-- Materials provided --
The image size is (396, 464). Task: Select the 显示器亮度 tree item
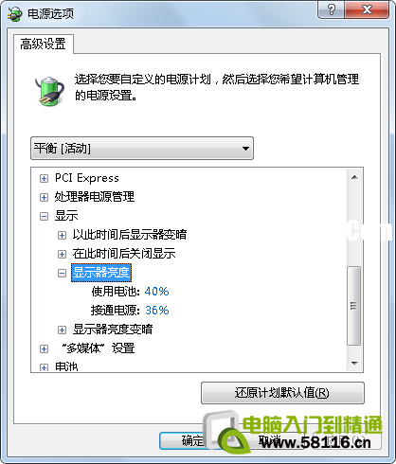[101, 273]
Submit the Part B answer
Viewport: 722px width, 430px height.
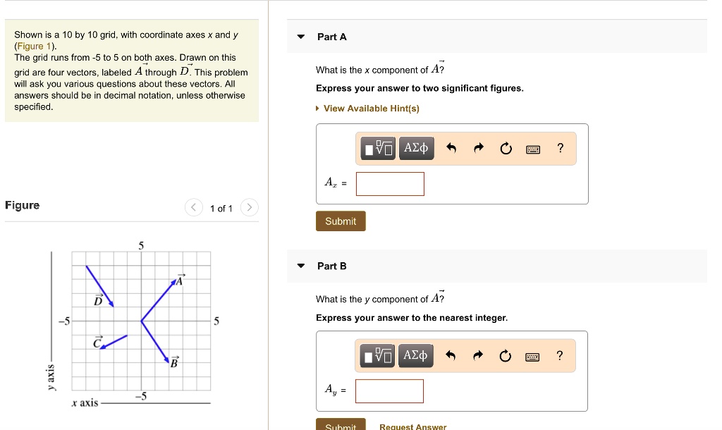coord(341,426)
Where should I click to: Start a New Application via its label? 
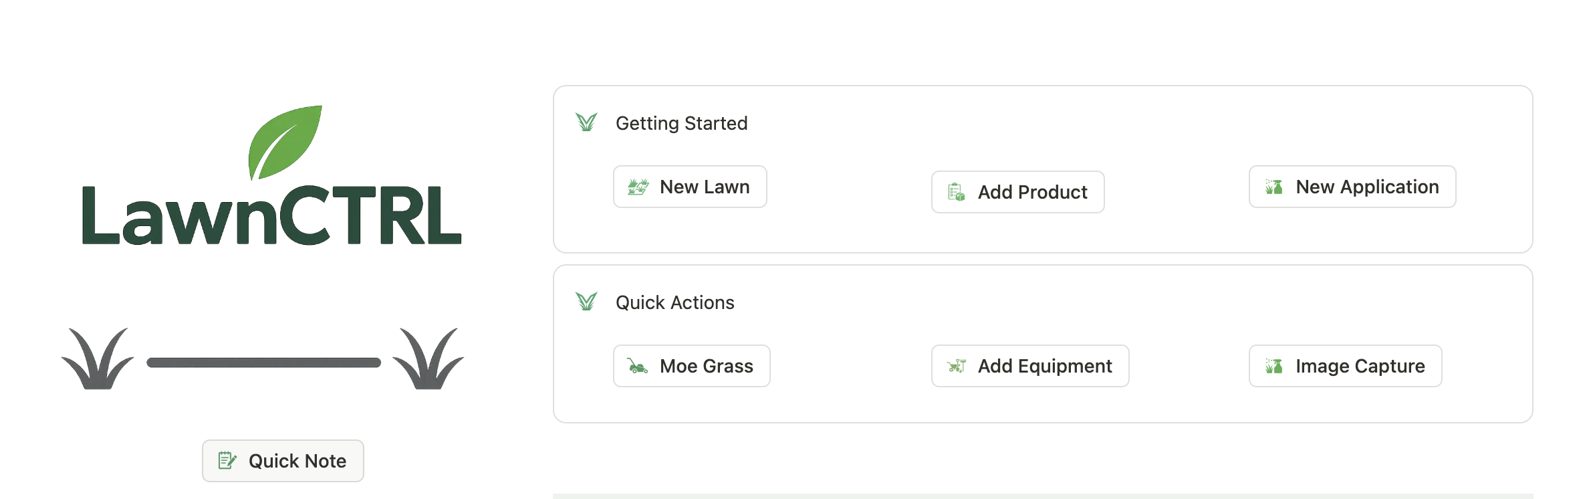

-- Problem to solve --
Would you set down each line of the listing above exactly, apart from the pictures?

-- Task result --
The image size is (396, 464). Task: Select the 显示器亮度 tree item
[101, 273]
Submit the Part B answer
Viewport: 722px width, 430px height.
coord(341,426)
Where should I click to: Start a New Application via its label? 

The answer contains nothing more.